Executando containers Docker com segurança em produção

Um modo de obter o hardening de containers Docker em produção é tornando-os “imutáveis”, ou seja, no modo read only (somente leitura). Outros métodos para executar containers de forma segura incluem minimizar o attack surface e aplicar tanto o procedimento padrão de hardening do Linux, como os que são específicos a um ambiente de container.

Um container pode ser executado no modo somente leitura usando a flag –read-only ao iniciá-lo. Isso impede qualquer processo de escrita para o sistema de arquivos. Qualquer tentativa resulta em erro. A execução dessa infraestrutura imutável também tem relação com outras melhores práticas recomendadas para pipelines de deploy de software.

Embora a imutabilidade evite a execução de qualquer script malicioso ou alterações que possam acontecer através de vulnerabilidades presentes em outros softwares rodando dentro do contêiner, até que ponto esse modo é viável para aplicativos no mundo real? Aplicativos que geram log de arquivos e usam bancos de dados, por exemplo, necessitam de escrita.

Uma solução possível para o log seria usar um sistema de log centralizado como o Elasticsearch/Logstash/Kibana (ELK) para que todos os logs sejam coletados em um local central, possivelmente outro container, que não seja acessado diretamente pelo usuário final. Outra alternativa é exportar os logs para fora do contêiner usando a flag –log-driver ao iniciar o container. Para aplicativos que precisam de acesso de gravação para diretórios temporários como /tmp, uma solução é montar um sistema de arquivos temporário no container para esses diretórios.

Os bancos de dados não são acessados diretamente pelo usuário final, portanto, o risco é menor. No entanto, isso não impede ataques, a menos que os aplicativos voltados para o usuário contemplem o hardening.

Nos casos em que é inevitável ter um sistema de arquivos gravável, o Docker fornece auditoria e reverte as alterações. O sistema de arquivos em um container Docker é empilhado como uma série de camadas. Quando um novo container é criado, uma nova camada é adicionada na parte superior onde pode ser gravada. O driver de armazenamento Docker oculta a ação nos bastidores e o apresenta como um sistema de arquivos regular para o usuário. As gravações criadas em um container em execução são feitas nesta nova camada. Isso geralmente é chamado Copy-On-Write (COW).

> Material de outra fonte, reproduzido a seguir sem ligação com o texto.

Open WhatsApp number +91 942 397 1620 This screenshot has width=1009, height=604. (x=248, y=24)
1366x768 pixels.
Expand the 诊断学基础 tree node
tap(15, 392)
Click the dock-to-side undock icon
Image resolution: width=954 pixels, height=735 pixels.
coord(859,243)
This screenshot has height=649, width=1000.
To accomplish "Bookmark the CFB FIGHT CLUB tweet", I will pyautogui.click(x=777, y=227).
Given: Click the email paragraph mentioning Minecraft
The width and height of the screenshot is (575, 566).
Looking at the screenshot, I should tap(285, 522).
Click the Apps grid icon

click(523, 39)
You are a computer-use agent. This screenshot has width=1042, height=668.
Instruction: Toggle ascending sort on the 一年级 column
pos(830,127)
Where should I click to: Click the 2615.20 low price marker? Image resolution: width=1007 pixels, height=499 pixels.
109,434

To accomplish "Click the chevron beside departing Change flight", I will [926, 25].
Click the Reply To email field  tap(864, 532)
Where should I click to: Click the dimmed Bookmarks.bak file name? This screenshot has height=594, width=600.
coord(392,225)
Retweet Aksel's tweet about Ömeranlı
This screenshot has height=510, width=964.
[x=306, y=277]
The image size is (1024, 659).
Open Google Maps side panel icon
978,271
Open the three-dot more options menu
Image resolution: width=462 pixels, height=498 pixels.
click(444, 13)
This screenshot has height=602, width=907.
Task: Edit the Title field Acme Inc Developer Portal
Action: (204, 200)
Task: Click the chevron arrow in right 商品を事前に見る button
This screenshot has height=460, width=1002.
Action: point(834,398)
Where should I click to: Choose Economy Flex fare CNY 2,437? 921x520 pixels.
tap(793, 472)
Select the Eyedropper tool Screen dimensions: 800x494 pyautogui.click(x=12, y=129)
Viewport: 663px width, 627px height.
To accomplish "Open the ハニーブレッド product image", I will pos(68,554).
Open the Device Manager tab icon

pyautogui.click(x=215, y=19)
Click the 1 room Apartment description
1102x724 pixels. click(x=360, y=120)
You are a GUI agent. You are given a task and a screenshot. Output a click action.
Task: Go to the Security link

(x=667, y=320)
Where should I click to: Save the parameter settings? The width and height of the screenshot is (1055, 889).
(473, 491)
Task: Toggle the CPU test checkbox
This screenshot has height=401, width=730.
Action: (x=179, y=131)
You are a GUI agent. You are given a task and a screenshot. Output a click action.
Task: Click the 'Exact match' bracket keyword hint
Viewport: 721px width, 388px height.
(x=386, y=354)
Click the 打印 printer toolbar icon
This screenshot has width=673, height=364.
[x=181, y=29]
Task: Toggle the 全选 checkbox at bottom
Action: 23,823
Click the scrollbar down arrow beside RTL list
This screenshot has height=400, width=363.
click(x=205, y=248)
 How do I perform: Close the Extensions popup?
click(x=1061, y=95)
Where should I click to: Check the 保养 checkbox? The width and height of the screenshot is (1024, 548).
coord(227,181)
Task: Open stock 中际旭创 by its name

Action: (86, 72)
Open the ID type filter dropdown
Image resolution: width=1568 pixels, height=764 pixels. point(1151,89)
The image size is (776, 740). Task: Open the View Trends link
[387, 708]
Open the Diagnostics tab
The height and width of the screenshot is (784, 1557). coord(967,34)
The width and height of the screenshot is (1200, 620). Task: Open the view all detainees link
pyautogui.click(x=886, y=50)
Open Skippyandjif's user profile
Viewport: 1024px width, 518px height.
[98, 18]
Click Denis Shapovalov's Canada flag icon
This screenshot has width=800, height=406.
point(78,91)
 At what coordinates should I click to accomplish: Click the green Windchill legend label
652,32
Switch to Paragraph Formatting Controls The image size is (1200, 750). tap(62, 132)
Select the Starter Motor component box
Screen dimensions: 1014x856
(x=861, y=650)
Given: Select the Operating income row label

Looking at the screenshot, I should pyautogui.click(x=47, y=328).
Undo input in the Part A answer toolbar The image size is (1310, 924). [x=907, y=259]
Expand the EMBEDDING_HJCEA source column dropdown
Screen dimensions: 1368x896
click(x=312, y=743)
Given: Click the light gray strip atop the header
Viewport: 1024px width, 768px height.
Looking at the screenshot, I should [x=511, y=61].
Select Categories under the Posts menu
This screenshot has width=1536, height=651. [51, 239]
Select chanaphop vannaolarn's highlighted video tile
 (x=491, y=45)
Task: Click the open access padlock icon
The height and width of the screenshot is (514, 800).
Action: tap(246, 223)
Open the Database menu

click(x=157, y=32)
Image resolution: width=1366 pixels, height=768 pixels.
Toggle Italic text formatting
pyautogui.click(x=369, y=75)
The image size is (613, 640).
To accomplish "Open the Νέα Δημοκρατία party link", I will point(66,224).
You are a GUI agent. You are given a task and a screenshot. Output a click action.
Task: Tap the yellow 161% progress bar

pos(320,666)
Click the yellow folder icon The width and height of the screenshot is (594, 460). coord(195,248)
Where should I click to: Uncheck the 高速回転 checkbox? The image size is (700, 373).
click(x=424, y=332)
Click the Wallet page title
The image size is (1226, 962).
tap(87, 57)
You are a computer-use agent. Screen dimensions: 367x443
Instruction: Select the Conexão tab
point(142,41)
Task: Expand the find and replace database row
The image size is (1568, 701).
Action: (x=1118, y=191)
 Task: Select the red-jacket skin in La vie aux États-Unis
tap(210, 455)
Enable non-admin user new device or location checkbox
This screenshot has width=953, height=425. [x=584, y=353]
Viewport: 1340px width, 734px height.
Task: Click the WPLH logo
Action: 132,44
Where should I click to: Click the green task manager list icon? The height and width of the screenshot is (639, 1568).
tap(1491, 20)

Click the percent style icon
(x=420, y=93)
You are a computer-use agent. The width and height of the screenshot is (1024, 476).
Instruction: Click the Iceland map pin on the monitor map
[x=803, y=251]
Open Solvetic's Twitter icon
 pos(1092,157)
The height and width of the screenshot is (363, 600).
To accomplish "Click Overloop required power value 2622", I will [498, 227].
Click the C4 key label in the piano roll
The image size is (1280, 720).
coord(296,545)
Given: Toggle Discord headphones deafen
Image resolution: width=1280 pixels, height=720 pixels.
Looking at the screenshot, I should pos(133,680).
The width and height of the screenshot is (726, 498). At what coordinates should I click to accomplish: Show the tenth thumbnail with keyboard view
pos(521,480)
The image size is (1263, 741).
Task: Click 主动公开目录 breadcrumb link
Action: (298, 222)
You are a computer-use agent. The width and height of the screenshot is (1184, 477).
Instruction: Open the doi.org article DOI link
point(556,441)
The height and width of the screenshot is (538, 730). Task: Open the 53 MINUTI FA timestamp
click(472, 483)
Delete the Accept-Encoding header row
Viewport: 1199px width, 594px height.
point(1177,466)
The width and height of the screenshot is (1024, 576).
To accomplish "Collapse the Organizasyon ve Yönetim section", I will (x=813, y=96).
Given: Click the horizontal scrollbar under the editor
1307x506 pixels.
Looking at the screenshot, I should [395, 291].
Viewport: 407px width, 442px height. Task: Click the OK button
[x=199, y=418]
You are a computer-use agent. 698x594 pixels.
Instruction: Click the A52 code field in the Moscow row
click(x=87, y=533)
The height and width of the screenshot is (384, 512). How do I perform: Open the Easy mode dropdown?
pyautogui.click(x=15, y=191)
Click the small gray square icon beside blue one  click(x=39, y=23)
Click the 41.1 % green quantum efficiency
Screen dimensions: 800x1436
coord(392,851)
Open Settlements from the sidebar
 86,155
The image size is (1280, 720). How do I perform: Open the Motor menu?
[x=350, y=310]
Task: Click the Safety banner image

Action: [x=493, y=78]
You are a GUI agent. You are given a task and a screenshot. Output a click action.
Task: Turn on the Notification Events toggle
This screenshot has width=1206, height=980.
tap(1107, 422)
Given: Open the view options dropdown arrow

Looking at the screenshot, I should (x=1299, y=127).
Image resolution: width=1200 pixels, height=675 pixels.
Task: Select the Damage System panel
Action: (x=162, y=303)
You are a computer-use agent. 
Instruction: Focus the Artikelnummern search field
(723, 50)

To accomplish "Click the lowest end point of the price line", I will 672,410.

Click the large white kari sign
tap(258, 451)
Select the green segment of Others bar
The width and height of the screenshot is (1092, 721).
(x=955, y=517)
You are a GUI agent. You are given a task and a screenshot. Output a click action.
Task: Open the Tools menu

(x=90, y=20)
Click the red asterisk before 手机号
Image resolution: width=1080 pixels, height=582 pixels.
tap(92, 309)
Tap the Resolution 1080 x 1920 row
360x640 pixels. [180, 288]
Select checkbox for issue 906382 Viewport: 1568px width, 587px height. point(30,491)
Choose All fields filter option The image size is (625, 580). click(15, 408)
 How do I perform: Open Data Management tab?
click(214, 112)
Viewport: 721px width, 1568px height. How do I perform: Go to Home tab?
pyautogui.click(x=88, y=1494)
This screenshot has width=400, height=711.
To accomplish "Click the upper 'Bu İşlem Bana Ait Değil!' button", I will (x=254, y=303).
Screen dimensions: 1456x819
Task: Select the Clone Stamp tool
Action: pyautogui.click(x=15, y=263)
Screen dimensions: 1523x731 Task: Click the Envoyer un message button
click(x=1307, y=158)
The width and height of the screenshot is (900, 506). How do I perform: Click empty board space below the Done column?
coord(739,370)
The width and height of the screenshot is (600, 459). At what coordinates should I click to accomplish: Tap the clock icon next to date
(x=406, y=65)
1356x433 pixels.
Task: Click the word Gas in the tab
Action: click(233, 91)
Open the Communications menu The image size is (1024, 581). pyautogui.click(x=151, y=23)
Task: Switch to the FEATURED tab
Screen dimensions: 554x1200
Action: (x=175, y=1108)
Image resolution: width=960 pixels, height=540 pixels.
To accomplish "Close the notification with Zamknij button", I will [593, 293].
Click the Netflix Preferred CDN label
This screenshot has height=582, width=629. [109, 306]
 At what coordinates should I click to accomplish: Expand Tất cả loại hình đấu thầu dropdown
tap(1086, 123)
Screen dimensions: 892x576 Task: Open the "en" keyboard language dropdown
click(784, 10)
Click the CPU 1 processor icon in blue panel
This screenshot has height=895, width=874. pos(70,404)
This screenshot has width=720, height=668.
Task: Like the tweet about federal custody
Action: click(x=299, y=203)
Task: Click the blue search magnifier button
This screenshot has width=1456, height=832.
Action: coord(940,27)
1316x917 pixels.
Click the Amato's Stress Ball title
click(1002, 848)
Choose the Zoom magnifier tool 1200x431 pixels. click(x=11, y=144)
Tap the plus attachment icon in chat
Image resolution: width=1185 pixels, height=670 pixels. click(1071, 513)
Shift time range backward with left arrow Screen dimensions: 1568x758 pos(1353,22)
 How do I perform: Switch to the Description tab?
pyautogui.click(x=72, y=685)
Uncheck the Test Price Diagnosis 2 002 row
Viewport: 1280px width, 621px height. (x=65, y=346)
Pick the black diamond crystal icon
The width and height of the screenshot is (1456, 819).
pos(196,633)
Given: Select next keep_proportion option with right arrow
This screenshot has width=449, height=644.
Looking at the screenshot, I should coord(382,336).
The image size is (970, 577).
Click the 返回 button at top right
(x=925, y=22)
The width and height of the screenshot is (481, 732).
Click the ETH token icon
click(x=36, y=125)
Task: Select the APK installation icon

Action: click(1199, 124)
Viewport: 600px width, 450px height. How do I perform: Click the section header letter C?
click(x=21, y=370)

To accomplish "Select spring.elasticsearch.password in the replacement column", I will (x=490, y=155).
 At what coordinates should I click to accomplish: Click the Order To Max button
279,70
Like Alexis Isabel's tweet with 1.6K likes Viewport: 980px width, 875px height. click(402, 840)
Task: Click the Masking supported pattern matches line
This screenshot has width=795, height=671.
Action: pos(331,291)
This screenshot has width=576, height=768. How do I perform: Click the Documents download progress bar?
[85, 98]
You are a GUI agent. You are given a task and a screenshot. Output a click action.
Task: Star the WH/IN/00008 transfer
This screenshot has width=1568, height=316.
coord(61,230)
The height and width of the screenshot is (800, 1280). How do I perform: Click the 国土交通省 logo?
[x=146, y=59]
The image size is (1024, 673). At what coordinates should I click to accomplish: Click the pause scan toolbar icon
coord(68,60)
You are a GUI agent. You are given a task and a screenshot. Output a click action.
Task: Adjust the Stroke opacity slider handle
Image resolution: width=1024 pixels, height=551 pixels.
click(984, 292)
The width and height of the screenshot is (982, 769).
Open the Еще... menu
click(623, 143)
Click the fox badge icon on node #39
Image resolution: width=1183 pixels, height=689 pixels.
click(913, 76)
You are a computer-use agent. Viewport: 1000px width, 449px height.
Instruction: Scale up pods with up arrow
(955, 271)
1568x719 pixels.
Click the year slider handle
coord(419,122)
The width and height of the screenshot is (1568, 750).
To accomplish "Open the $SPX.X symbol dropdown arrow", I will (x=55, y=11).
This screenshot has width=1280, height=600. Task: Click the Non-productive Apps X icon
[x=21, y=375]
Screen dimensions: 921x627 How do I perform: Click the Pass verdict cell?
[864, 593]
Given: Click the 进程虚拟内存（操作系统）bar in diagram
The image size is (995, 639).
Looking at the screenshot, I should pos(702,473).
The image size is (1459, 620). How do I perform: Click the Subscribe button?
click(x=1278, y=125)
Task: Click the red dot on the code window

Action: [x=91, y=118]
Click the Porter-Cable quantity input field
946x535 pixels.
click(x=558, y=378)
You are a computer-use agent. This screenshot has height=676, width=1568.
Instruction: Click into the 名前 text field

Alterações de configuração esperada são fáceis de detectar em um container Docker. O comando ‘docker diff’ exibe as alterações feitas no sistema de arquivos – sejam eles arquivos adicionados, removidos ou modificados.
Além de executar um container no modo somente leitura, se possível, outras recomendações para proteger containers em produção incluem:

  • Executar uma imagem mínima como Alpine Linux, que foi projetada com tendo a segurança em mente. O kernel é corrigido com uma porta não oficial do grsecurity. O grsecurity é um conjunto de melhorias de segurança para o kernel Linux, que inclui controle de acesso e eliminação de vulnerabilidades baseadas em corrupção de memória, minimizando as formas pelas quais um sistema pode ser atacado.
  • Reforço de limites de recursos (CPU/RAM) para evitar ataques DoS
  • Configuração de limites de threads e processos no sistema operacional
  • Aplicação de procedimentos padrão de hardening do kernel Linux como o sysctl hardening
  • Execução de um único aplicativo por container. Isso é recomendado porque reduz a o attack surface, ou seja, a quantidade de vulnerabilidades possíveis para um determinado container é limitada àquelas que podem estar presentes no aplicativo desse container.